(Record list):
----------

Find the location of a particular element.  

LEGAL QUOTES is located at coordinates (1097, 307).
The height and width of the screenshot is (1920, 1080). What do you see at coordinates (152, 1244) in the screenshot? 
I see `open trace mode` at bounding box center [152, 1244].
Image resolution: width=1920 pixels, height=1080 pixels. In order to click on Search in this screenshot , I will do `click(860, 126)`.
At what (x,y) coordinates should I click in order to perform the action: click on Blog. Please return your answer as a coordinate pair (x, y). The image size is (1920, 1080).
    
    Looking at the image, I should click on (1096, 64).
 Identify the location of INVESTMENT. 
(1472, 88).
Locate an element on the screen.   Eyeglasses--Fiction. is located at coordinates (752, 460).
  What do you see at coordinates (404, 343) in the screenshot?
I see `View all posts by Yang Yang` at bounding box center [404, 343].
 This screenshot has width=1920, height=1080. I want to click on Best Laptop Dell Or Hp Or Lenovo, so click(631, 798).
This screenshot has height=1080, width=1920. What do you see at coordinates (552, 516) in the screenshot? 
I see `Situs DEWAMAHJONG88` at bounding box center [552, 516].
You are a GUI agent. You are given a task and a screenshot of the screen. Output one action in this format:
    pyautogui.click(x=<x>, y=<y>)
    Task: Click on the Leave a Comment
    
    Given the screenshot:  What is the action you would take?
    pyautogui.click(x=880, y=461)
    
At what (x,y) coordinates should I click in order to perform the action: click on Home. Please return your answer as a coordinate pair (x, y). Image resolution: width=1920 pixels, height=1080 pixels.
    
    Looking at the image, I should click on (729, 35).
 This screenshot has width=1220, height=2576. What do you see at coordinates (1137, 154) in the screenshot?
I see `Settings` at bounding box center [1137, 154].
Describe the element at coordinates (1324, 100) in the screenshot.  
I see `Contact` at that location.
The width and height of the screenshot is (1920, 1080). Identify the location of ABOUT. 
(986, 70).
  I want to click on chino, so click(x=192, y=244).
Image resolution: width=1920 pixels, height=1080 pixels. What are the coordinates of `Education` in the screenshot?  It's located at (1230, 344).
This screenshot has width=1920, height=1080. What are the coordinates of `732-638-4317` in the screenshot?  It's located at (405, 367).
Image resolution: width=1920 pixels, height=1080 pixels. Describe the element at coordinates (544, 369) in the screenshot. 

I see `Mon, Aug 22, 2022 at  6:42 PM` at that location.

----------

(What is asked): Please return all of the records above word for word, line by line.

(Result):
Find the location of a particular element.  

LEGAL QUOTES is located at coordinates (1097, 307).
The height and width of the screenshot is (1920, 1080). What do you see at coordinates (152, 1244) in the screenshot? 
I see `open trace mode` at bounding box center [152, 1244].
Image resolution: width=1920 pixels, height=1080 pixels. In order to click on Search in this screenshot , I will do `click(860, 126)`.
At what (x,y) coordinates should I click in order to perform the action: click on Blog. Please return your answer as a coordinate pair (x, y). The image size is (1920, 1080).
    
    Looking at the image, I should click on (1096, 64).
 Identify the location of INVESTMENT. 
(1472, 88).
Locate an element on the screen.   Eyeglasses--Fiction. is located at coordinates (752, 460).
  What do you see at coordinates (404, 343) in the screenshot?
I see `View all posts by Yang Yang` at bounding box center [404, 343].
 This screenshot has width=1920, height=1080. I want to click on Best Laptop Dell Or Hp Or Lenovo, so click(631, 798).
This screenshot has height=1080, width=1920. What do you see at coordinates (552, 516) in the screenshot? 
I see `Situs DEWAMAHJONG88` at bounding box center [552, 516].
You are a GUI agent. You are given a task and a screenshot of the screen. Output one action in this format:
    pyautogui.click(x=<x>, y=<y>)
    Task: Click on the Leave a Comment
    
    Given the screenshot:  What is the action you would take?
    pyautogui.click(x=880, y=461)
    
At what (x,y) coordinates should I click in order to perform the action: click on Home. Please return your answer as a coordinate pair (x, y). Image resolution: width=1920 pixels, height=1080 pixels.
    
    Looking at the image, I should click on (729, 35).
 This screenshot has width=1220, height=2576. What do you see at coordinates (1137, 154) in the screenshot?
I see `Settings` at bounding box center [1137, 154].
Describe the element at coordinates (1324, 100) in the screenshot.  
I see `Contact` at that location.
The width and height of the screenshot is (1920, 1080). Identify the location of ABOUT. 
(986, 70).
  I want to click on chino, so click(x=192, y=244).
Image resolution: width=1920 pixels, height=1080 pixels. What are the coordinates of `Education` in the screenshot?  It's located at (1230, 344).
This screenshot has width=1920, height=1080. What are the coordinates of `732-638-4317` in the screenshot?  It's located at (405, 367).
Image resolution: width=1920 pixels, height=1080 pixels. Describe the element at coordinates (544, 369) in the screenshot. 

I see `Mon, Aug 22, 2022 at  6:42 PM` at that location.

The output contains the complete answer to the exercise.